# The 6415/1564 chord proression



## Bloody_Inferno (Mar 23, 2017)

I've been curious on everyone's opinions of the usage of this ubiquitous chord progression(s). No real motives, just to develop some insight I guess. 

For those who don't know it, it's got it's own Wikipedia page.

We all have heard it many times. It's been on countless songs of every genre for eons. Hell, Axis Of Awesome recorded a track dedicated to making fun of it:



...which is really the same gag as the old Pachelbel Rant




Personally I've actively avoided writing any kind of music with this progression and still consciously do so. Not that I hate it (I love a lot of songs with these progressions), but largely trying to push myself compositionally without resorting to it as a crutch. I did come close to straight up hate when I saw a hard rock band in Melbourne who's entire setlist was made of songs with 6415 verses, chorus or both.
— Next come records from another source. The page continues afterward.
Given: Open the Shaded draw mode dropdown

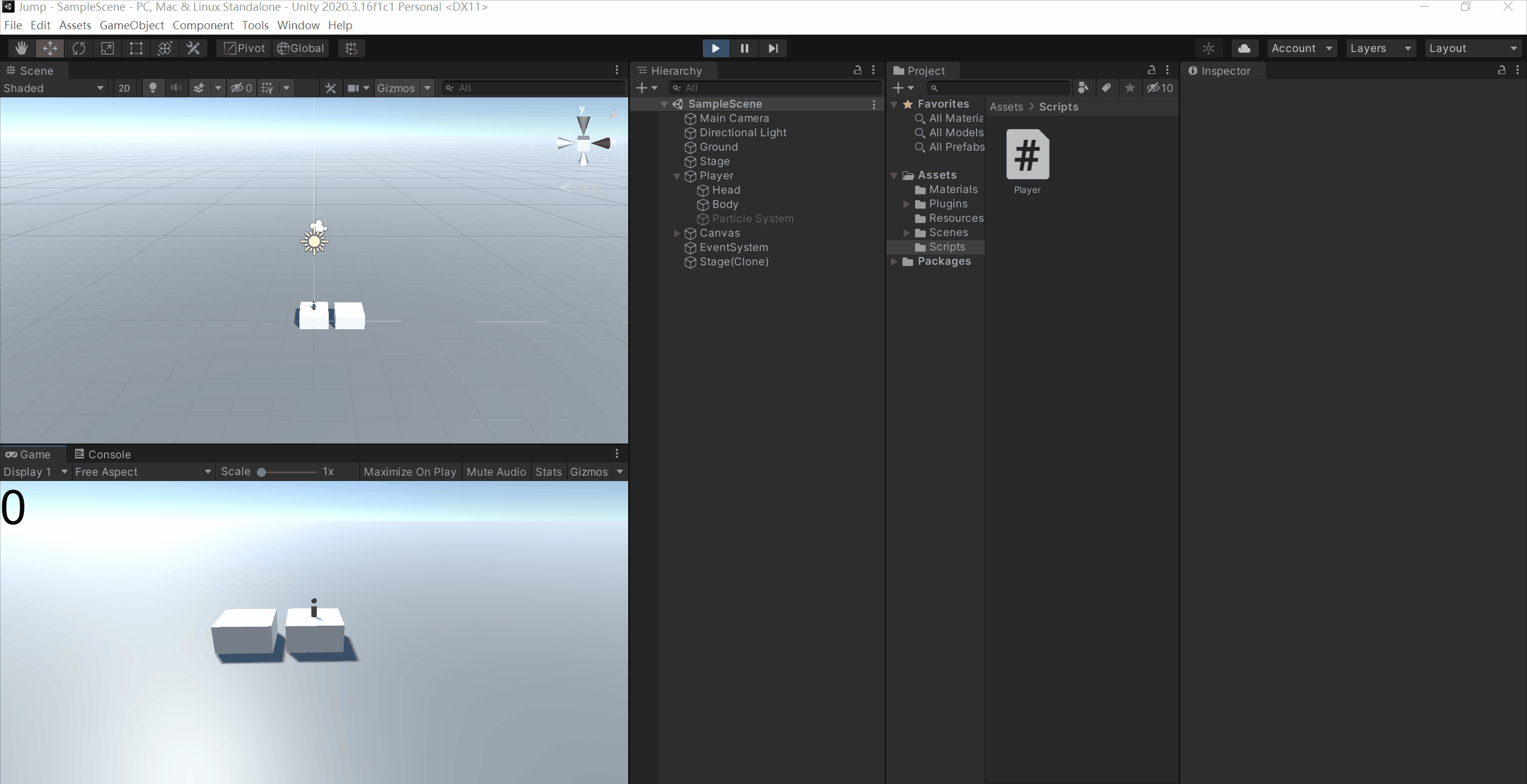Looking at the screenshot, I should click(54, 88).
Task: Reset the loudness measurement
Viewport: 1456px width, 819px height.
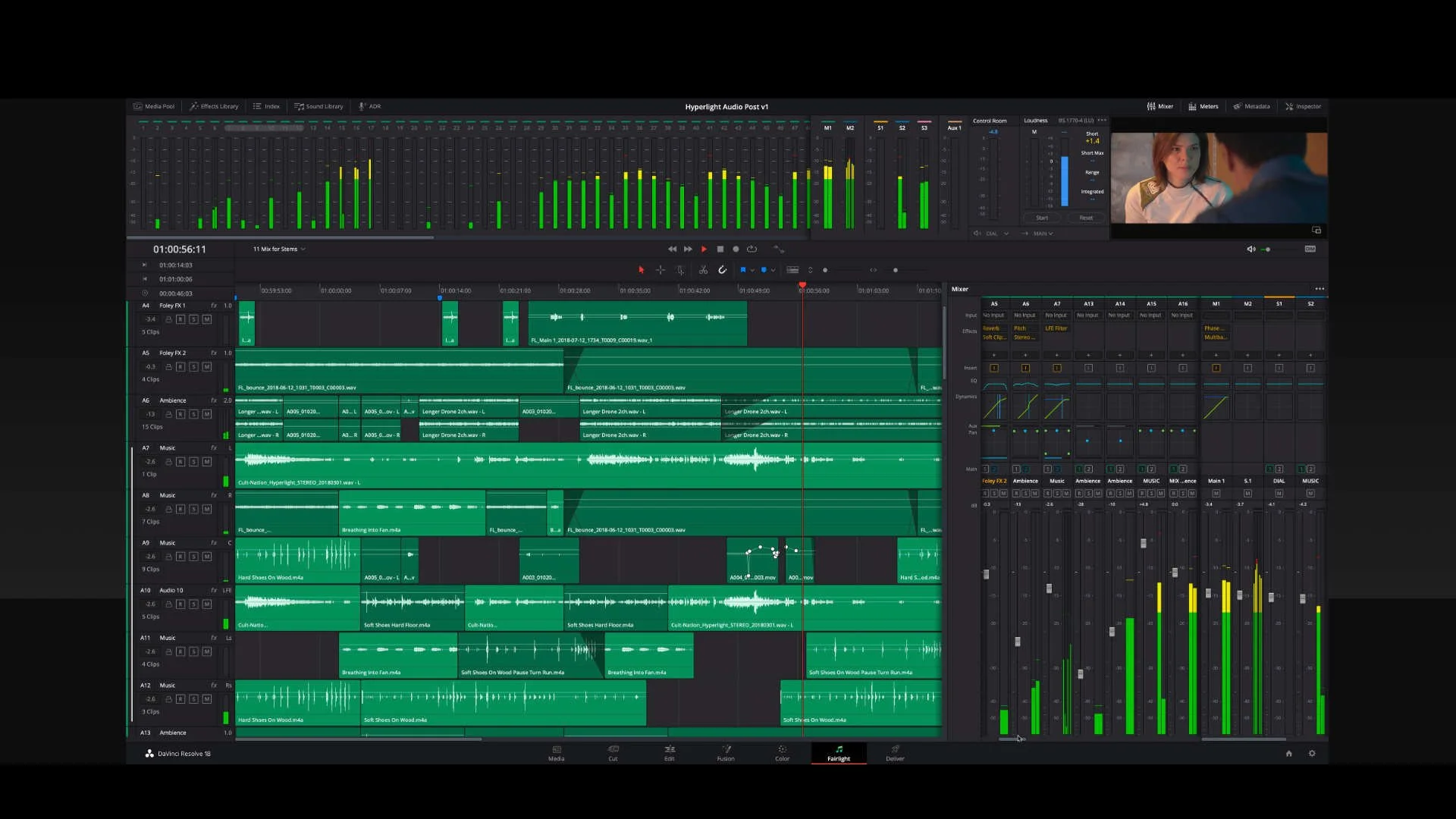Action: [1085, 218]
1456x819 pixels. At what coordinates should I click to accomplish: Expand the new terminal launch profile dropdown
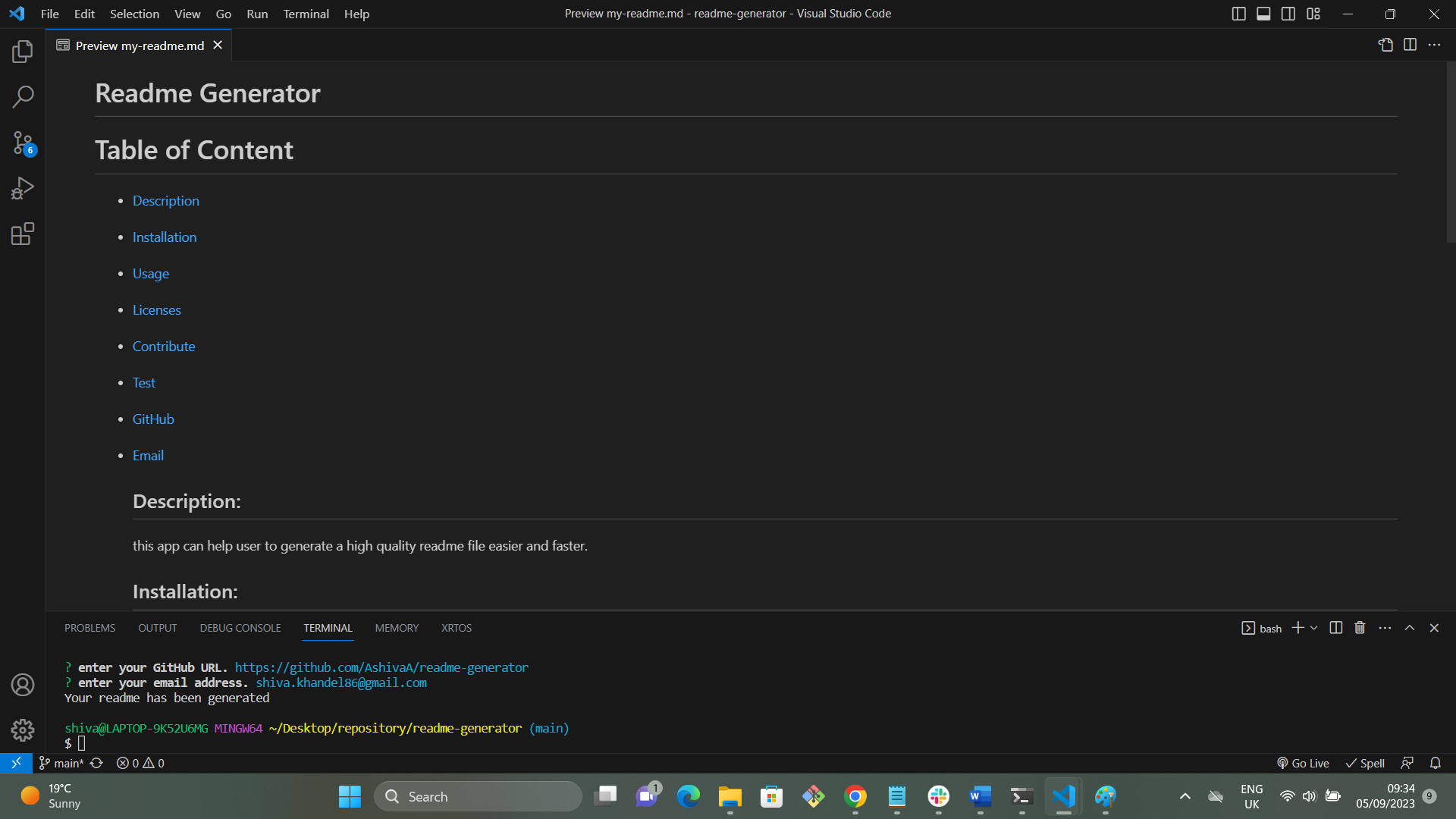(x=1314, y=628)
Being a first time listener of them, it made me feel that what they tried to write as something epic ("epic" soundtracks also often use the 6415), but made me think they just wrote different variations of the same song... basically imagine Evanescance's Going Under rewritten 12 times in a 45 minute set. 
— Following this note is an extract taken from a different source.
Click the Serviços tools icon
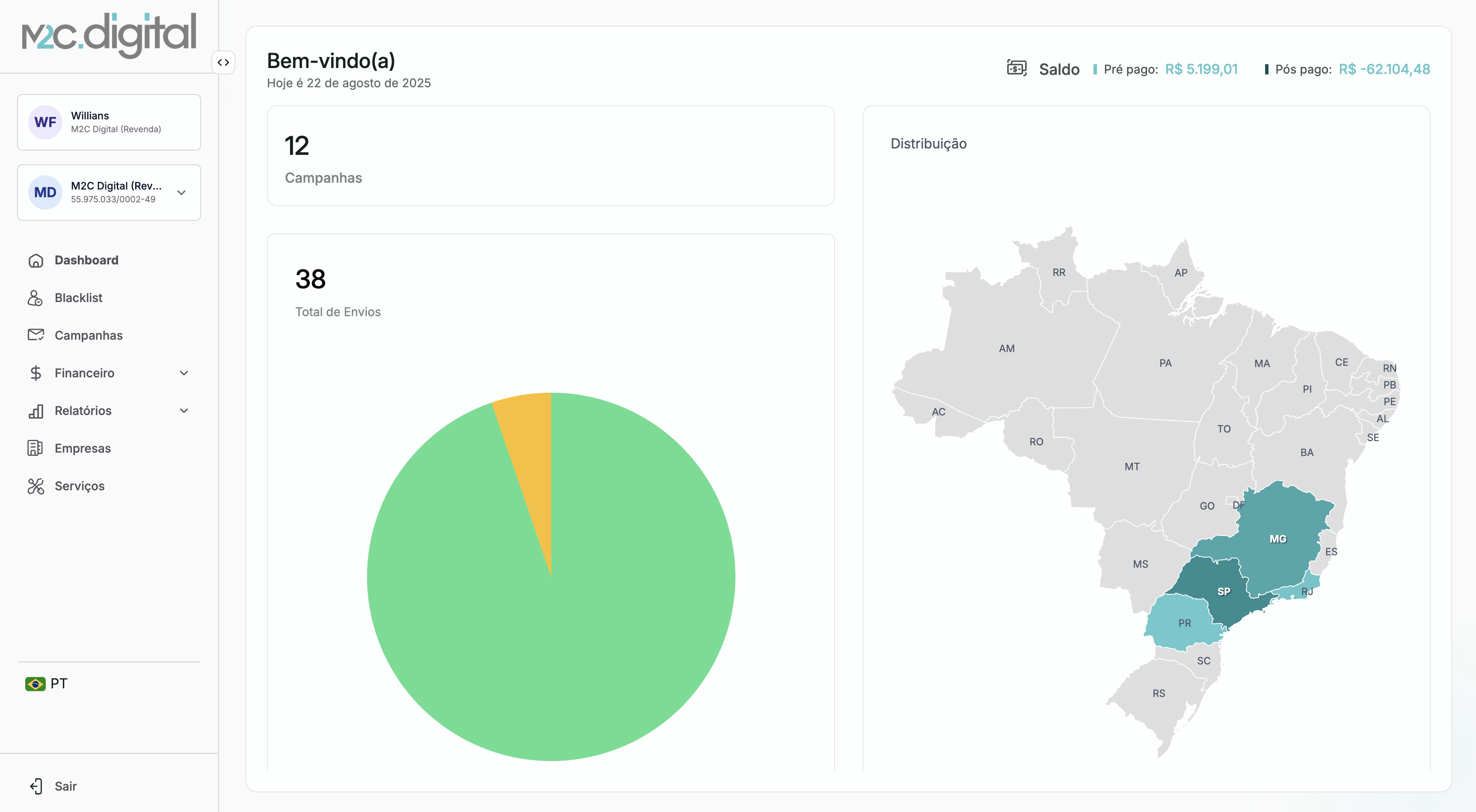 [x=36, y=486]
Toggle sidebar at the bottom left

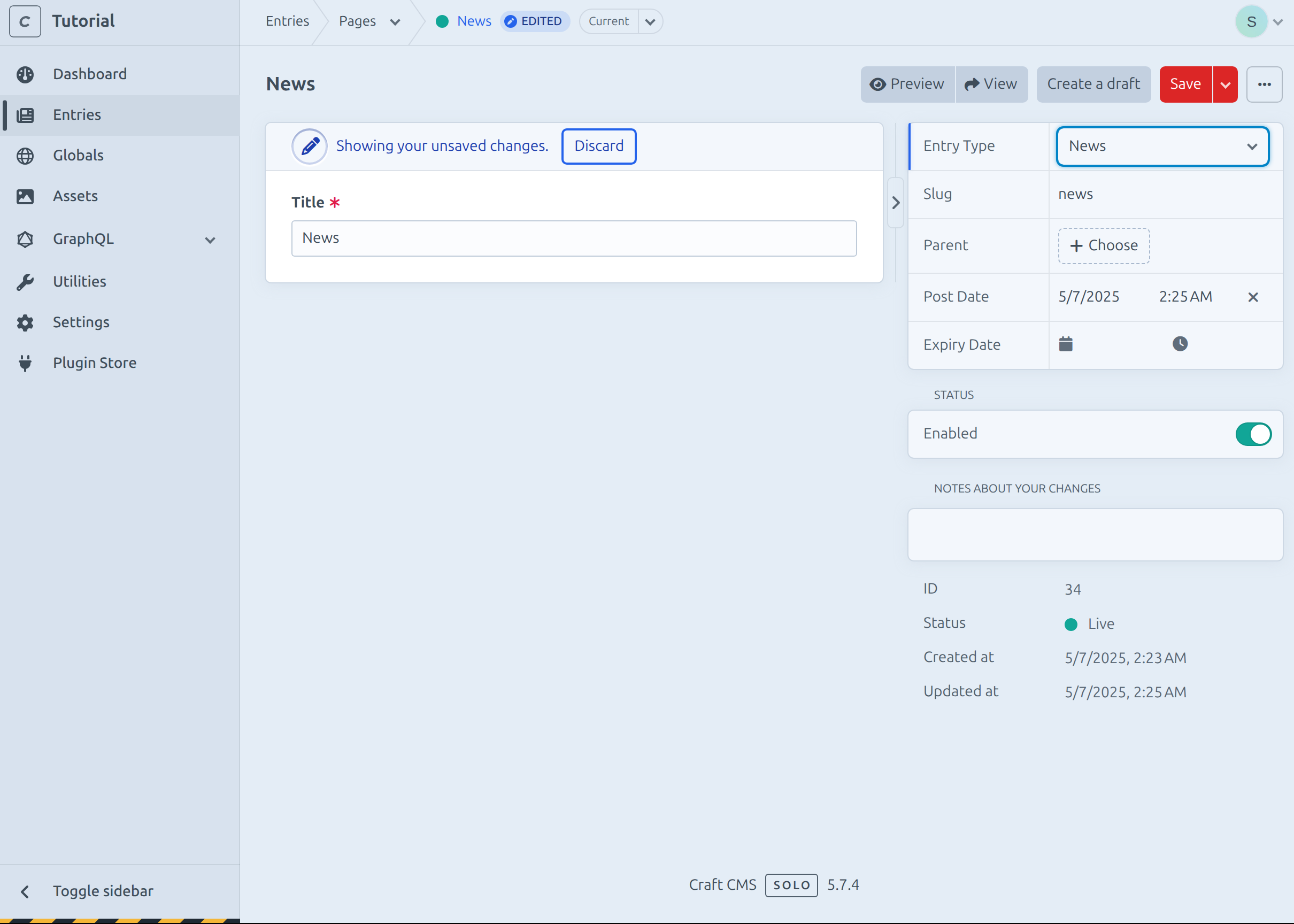coord(102,891)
Of course, a majority of metal players will write based on riffs that largely forgo general chord progressions so this won't matter all that much if you fall on this way of writing. 

I do think it's a useful tool, especially being melody reliant, a great melody can carry it to somewhere unique. Or mix it up with other progressions and variations etc. Hell, my country sessions has a whole heap of songs full of this progression so I can't really avoid it. 

Do you like it and use it? Or do you loathe it and avoid at all costs? Or ambivalent to exist in between? I'm just curious what everyone's opinions, and would like to hear them.


----------



## JohnIce (Mar 23, 2017)

Ouff, I'm so familiar with this feeling  Actually I've had that attitude since maybe 2005-ish? Hearing it can make me feel like I'm being sold a bunch of hype and window dressing, especially if it's used with slick production and a singer trying to sound all pretty. It's the music business' equivalent of a piece of candy placed under a box propped up with a stick with a string attached to it.

It does kind of bug me cause I think it's irrational to avoid something that is good based on some sort of moral/elitist/pride thing. At the same time, using this chord progression makes me feel a little dirty, and when I hear other artists use it, it can feel very insincere and off-putting to me. I do try to "think like a listener" and ignore any eco chamber naysayers in the musician community, but this is one subject where I can't fully let go of my craftsmanship pride 

I think the essence of it, for me, is that if the melody is unique and strong enough to warrant this chord progression then it's best to use it, but if the chord progression is used to make an otherwise weak and generic song more "hit song like" then I hate it with a passion  And I guess 90% of the time I hear it, it's in songs that lack personality or are trying too hard to be emotional.


----------



## tedtan (Mar 23, 2017)

JohnIce said:


> this is one subject where I can't fully let go of my craftsmanship pride



If craftsmanship is the motivator then you have no issue: the I-vi-IV-V progression and its variations is a tried and true tool in the craft of songwriting and composing.

If, on the other hand, being an _artiste_ is the motivator...


----------